Negotiation may entail relating to one or other figures in the parable. Am I, too, a wounded traveller, one of the robbers, the priest or Levite? Am I the Samaritan (outsider, role model), the innkeeper (host, helper), trusted ally or bystander?
Do my religious commitments increase or diminish my capacities for ethical existence, for joyful existence?
At different times, as Abner points out, we face distinct risks and dangers, and various opportunities present themselves.
On Thursday night Catherine, Adrian and I attended the debut performance of hip-hop outfit Waterloo Crew. WLC is three friends, William, Charlie and Ollie – two Indigenous and one non-Indigenous – rhyming, riding their own steep learning curve … interweaving raps, laughing … embodying this year’s NAIDOC theme: Get Up! Show Up! Stand Up! … with swagger and camaraderie (using smart phones as spotlights), with love for family, community, country.
There was even a song about a steep way: “Let me tell you the truth / I grew up in the bottom / I had nothing to lose / Let me tell you the truth / I grew up in the bottom / I was blessed, I was under a roof …”
Everlasting life, abundant life, has to do with negotiating a steep path, inhabiting a liminal space where dangers abound, but also opportunities – to cultivate compassion, to collaborate with human and Earth others; to recognise need, to affirm goodness.
This month our Gospel Conversation groups are discussing the Parable of the Good Samaritan in light of Vincent van Gogh’s late work of the same name.
The 19th-century masterpiece revisits the parable by way of Eugene Delacroix’s depiction (painted some 40 years earlier). A faithful rendition (certainly respectful), the new work repeats Delacroix’s composition (the steep gorge, the long and winding road) but inverts it.

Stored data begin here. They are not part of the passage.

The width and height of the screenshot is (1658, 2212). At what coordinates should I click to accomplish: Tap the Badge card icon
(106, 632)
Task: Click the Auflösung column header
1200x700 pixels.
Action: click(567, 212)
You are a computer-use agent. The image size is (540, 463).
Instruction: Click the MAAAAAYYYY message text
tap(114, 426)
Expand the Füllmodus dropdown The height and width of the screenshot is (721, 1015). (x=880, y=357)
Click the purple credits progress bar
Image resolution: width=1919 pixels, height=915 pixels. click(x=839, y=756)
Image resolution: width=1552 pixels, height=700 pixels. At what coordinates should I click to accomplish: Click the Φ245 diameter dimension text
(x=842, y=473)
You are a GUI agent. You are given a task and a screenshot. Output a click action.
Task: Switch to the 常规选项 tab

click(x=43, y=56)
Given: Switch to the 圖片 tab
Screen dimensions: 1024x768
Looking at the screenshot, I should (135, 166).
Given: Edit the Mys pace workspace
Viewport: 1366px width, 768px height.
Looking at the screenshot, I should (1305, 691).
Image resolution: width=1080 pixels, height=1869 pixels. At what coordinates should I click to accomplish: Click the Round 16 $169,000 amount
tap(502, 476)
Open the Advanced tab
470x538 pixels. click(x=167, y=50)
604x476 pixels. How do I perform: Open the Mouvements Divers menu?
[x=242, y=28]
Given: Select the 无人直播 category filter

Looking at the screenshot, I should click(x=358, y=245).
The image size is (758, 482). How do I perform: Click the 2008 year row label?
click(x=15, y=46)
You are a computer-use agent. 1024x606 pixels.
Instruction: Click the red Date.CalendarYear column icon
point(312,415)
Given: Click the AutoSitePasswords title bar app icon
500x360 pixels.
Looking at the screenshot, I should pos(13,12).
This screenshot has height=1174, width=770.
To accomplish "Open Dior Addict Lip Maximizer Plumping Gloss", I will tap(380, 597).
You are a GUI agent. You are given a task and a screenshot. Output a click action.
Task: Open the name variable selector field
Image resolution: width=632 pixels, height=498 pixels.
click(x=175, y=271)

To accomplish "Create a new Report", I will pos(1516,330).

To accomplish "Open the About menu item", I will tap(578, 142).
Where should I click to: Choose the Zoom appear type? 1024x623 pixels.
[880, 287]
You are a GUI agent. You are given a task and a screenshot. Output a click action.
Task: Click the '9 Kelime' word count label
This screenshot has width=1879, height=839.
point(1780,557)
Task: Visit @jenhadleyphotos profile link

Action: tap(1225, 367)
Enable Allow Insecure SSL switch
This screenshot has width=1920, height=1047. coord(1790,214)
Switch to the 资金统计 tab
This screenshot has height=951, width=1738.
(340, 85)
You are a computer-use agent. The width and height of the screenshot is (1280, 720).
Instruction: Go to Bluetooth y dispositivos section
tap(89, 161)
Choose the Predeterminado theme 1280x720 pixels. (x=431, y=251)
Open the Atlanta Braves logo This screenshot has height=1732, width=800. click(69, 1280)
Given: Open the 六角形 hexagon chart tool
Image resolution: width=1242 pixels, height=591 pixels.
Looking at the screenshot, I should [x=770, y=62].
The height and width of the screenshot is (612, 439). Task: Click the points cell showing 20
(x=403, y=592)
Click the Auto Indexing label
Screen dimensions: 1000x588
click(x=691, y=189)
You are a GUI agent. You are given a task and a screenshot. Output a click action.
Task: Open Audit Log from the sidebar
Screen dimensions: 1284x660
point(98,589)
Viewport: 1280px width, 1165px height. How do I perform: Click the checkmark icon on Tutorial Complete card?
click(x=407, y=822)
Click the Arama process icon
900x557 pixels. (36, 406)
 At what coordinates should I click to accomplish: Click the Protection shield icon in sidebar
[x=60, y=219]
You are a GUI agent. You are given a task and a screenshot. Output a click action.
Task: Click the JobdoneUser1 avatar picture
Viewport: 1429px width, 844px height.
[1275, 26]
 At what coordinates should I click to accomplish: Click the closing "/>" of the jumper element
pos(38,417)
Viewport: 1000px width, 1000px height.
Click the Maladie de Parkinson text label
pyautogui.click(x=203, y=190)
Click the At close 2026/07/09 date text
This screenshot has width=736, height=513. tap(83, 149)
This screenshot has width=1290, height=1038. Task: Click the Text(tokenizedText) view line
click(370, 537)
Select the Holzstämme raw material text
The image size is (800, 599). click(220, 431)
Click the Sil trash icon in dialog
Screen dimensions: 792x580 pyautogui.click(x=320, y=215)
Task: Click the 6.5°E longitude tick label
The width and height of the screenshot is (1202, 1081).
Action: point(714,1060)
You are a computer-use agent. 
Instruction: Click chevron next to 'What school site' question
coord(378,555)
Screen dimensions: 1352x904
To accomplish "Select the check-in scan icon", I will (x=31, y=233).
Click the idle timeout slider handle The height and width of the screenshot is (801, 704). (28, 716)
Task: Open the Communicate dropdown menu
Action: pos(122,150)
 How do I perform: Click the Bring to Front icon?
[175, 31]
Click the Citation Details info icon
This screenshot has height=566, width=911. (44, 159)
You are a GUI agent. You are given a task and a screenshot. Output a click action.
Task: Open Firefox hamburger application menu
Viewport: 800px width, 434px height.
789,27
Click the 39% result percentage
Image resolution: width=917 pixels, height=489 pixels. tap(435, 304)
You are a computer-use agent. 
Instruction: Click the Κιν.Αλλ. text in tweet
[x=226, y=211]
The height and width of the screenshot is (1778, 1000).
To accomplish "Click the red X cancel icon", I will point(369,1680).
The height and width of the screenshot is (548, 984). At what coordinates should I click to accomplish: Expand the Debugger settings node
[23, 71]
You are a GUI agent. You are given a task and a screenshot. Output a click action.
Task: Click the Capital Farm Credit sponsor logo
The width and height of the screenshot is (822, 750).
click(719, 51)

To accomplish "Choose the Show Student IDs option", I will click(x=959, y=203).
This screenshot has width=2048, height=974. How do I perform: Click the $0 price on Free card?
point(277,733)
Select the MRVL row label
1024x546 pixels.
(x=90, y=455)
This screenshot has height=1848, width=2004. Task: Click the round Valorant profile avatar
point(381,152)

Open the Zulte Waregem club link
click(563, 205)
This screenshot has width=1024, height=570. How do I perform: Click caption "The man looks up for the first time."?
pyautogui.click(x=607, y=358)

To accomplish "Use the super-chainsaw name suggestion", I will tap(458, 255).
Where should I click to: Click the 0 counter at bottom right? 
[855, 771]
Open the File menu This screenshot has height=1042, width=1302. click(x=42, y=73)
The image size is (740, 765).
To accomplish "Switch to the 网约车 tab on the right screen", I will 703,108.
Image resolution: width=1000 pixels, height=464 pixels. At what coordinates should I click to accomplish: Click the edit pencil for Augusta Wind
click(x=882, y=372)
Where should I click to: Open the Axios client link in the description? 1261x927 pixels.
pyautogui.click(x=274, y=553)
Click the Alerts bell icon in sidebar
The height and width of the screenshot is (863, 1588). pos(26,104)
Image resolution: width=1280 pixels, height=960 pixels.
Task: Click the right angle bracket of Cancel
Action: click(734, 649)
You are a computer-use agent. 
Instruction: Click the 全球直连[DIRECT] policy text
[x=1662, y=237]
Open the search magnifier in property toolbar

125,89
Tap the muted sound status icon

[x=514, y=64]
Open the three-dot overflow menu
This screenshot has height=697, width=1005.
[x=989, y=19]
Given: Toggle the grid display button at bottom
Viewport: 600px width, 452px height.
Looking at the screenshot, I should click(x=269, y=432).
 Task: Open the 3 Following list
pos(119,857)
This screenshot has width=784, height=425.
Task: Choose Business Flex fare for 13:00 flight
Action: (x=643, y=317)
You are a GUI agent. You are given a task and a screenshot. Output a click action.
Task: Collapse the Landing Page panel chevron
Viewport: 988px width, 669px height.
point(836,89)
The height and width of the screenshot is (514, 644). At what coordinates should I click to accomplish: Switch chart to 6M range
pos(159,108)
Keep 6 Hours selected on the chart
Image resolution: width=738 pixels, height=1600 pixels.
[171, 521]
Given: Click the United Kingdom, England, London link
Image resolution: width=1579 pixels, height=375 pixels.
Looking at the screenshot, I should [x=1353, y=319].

Like an inspired musical performer, van Gogh interprets the work he loves, fills his canvas with expressive, swirling colour. Warm yellow and gold bears witness to love of nature – the world, to quote a 19th-century poet, “charged with the grandeur of God” (Hopkins).
Neither terrain nor pack-animal is backgrounded. Everything takes part in the loving and lifting up. In a text-conversation during the week, Alison Bleyerveen referred to Creation “holding the holding”.
The gospel teaches more than lofty ideals. Our capacities for ethical and joyful existence increase in light of Creation, in response to the Gift. And we receive more than we give.
Van Gogh helps us (my wounded eyes) to see again. It’s all there in the parable, in Jesus (whose story/society exemplifies goodness).
The care for neighbours – practical and sensuous. Attentive, sensitive – a lover’s care calls to mind the extravagance of a woman who pours out precious ointment (soothing, fragrant) upon the body of One maligned and marked for death (Luke 7:36-50 and quasi-parallels).
The care for neighbours – personal, communal, cross-cultural. A “passionate compassion” (Anne Elvey) calls to mind the Samaritan woman at the well (John 4:4-26). When Jesus needs a neighbour (he is tired and thirsty), she is there … offering spiritual intelligence – playful, philosophical, astutely political – sharing his concern for reconciliation and for true worship (that is, non-idolatrous love).
These, it hardly needs saying, are scandalous tales.
Everlasting life, abundant life, has to do with negotiating a steep path, inhabiting a liminal space where dangers abound, but also opportunities – to cultivate compassion, to collaborate with human and Earth others; to recognise need, to affirm goodness.
“Go and do the same,” says Jesus. And we are drawn (again) to a place where neighbours feel and befriend, touch and tend, find their way and follow through … where neighbours and neighbourhoods are transfigured …
And we receive more than we give. Go and do the same means don’t resist, don’t miss out, join in. Amen.